─── Study material ───

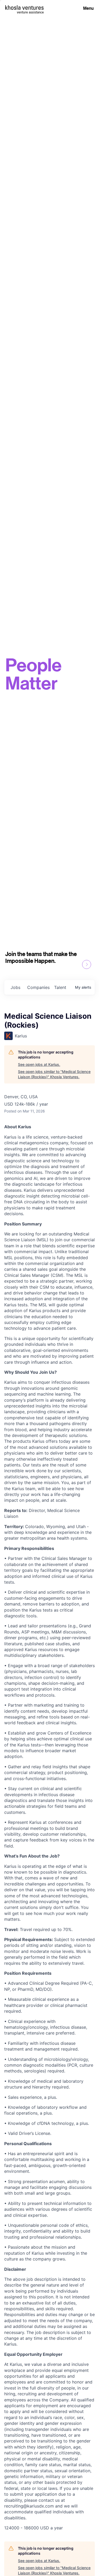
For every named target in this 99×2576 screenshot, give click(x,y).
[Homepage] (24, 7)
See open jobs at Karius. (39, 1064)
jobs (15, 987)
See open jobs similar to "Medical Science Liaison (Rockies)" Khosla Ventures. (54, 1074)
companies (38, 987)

───
─── Study material ───

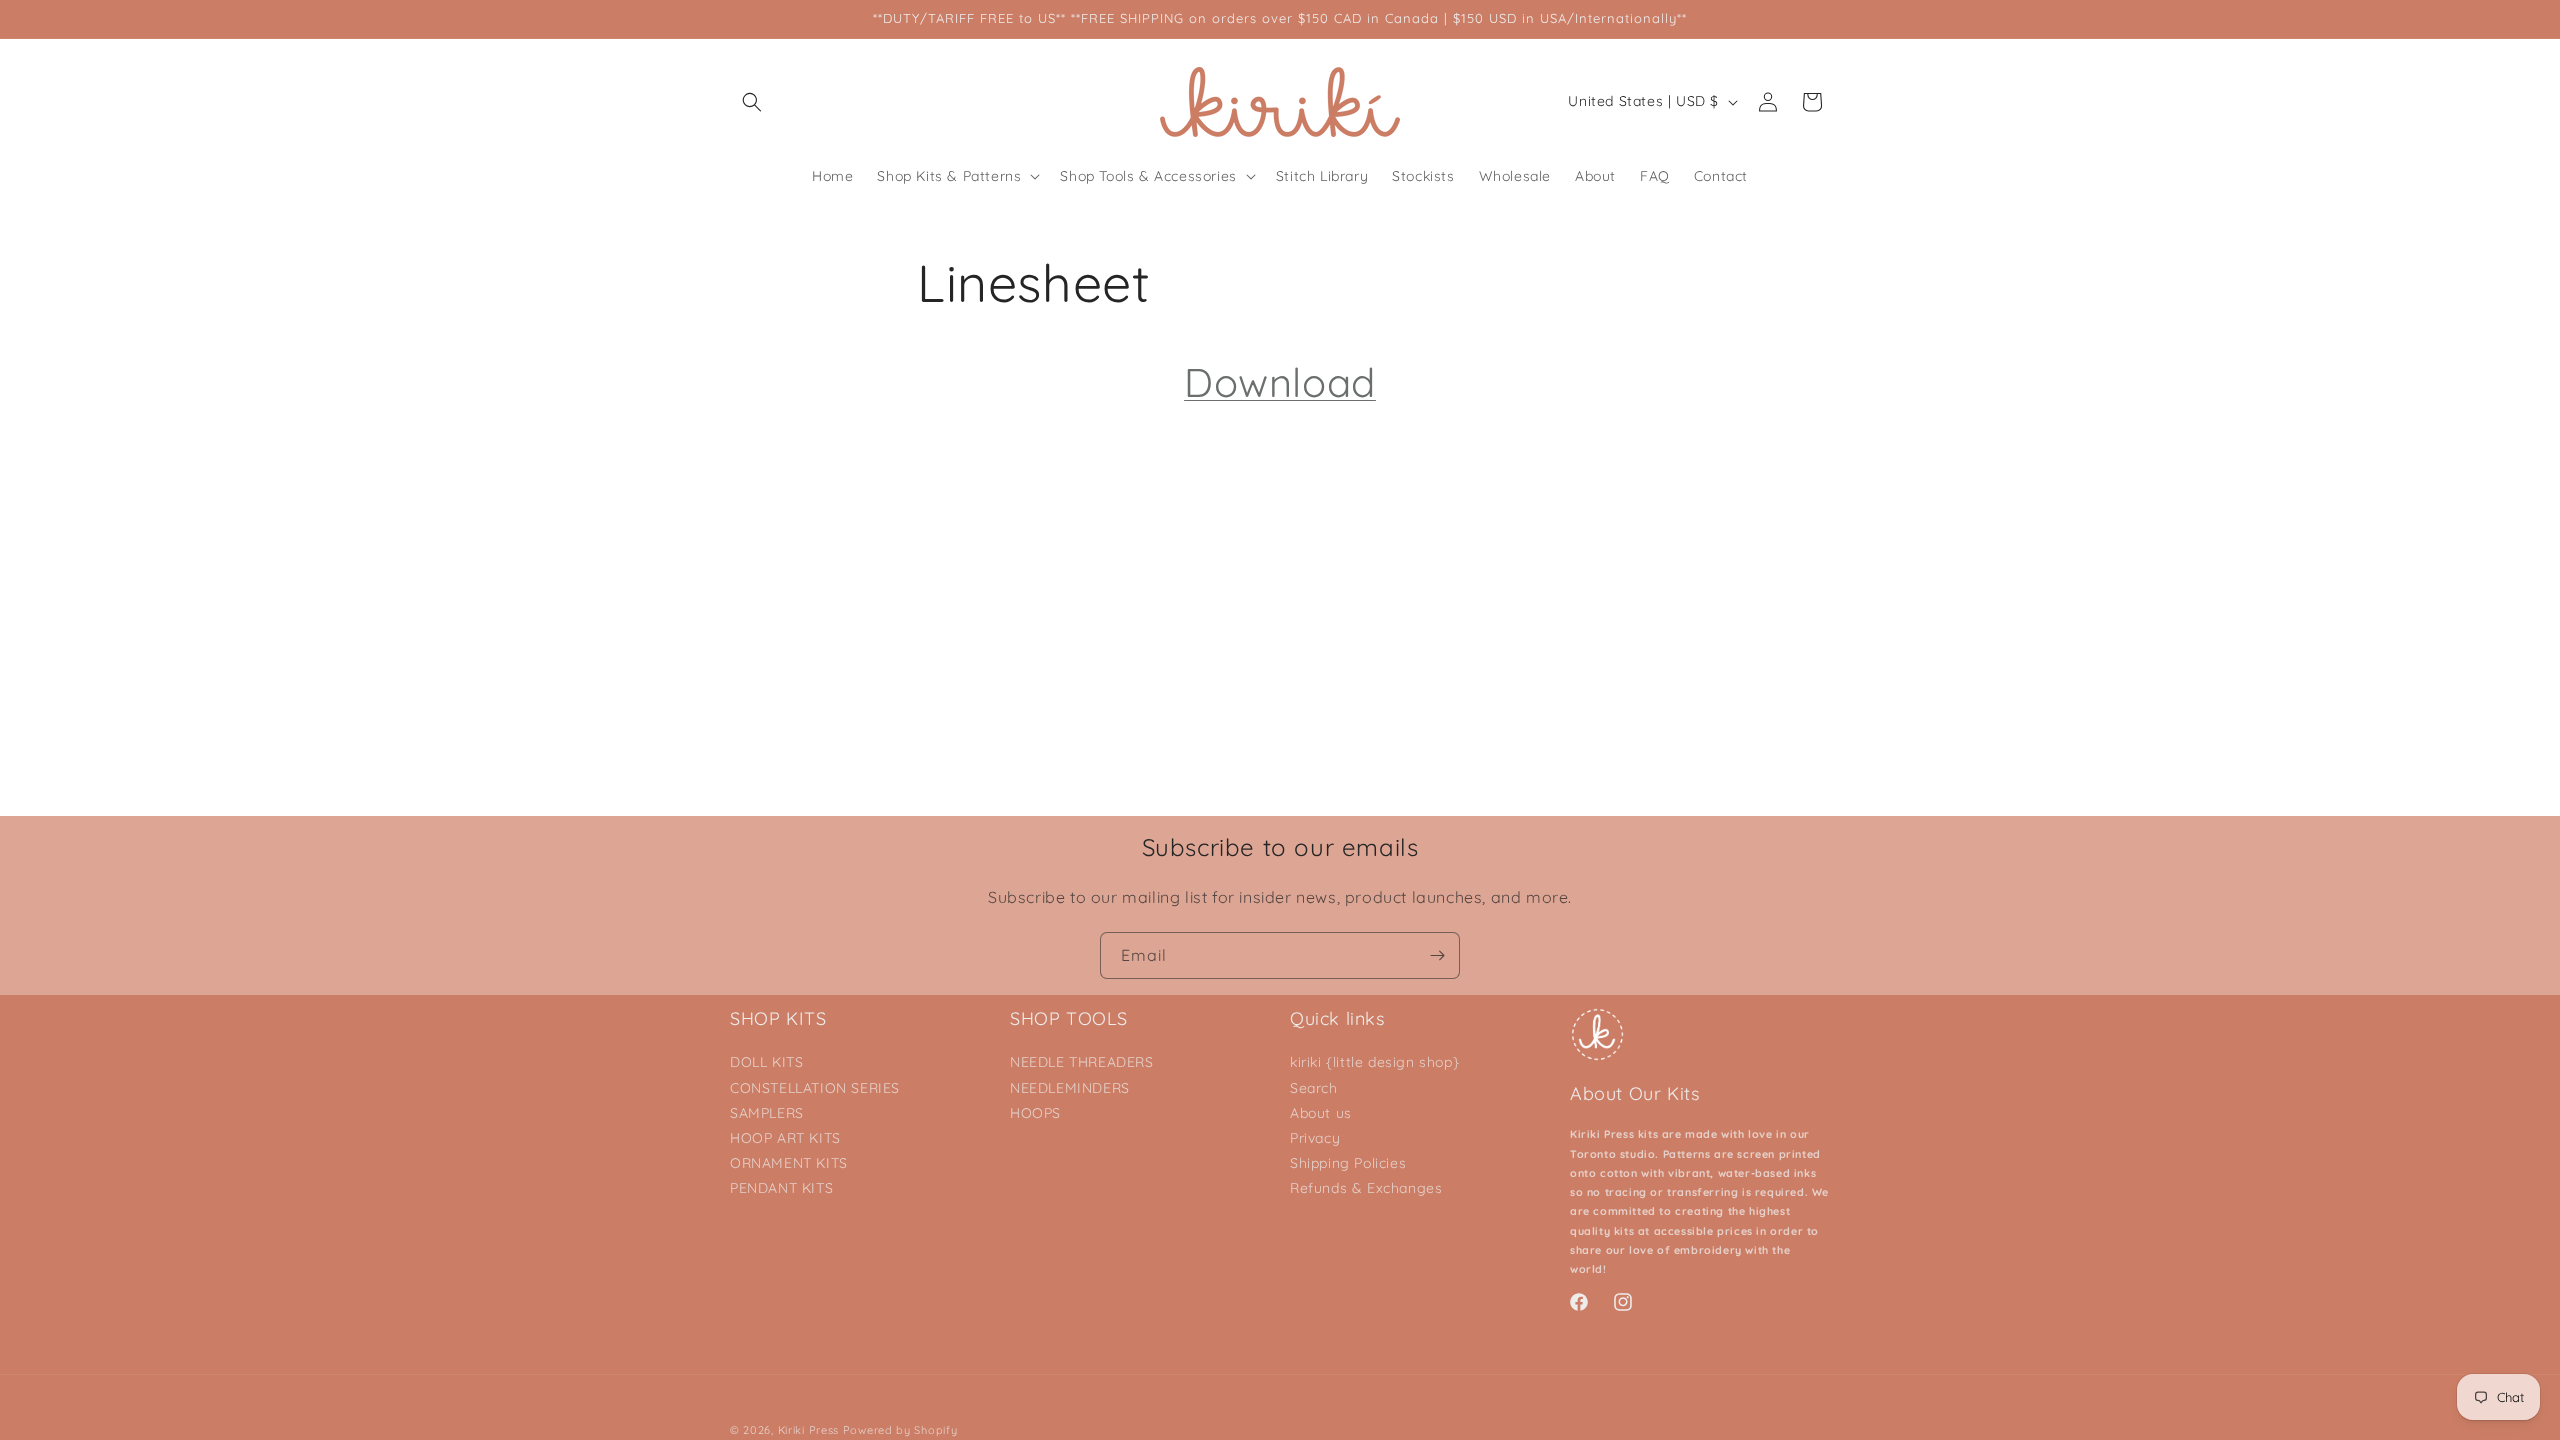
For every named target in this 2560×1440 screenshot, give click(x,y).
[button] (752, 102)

───

=== Exercise ===
Your task is to restate, word for word, only those lines above that fall between the line holding "For every named target in this 99×2576" and the line holding "companies (38, 987)", inclusive.

=== Answer to this exercise ===
For every named target in this 99×2576 screenshot, give click(x,y).
[Homepage] (24, 7)
See open jobs at Karius. (39, 1064)
jobs (15, 987)
See open jobs similar to "Medical Science Liaison (Rockies)" Khosla Ventures. (54, 1074)
companies (38, 987)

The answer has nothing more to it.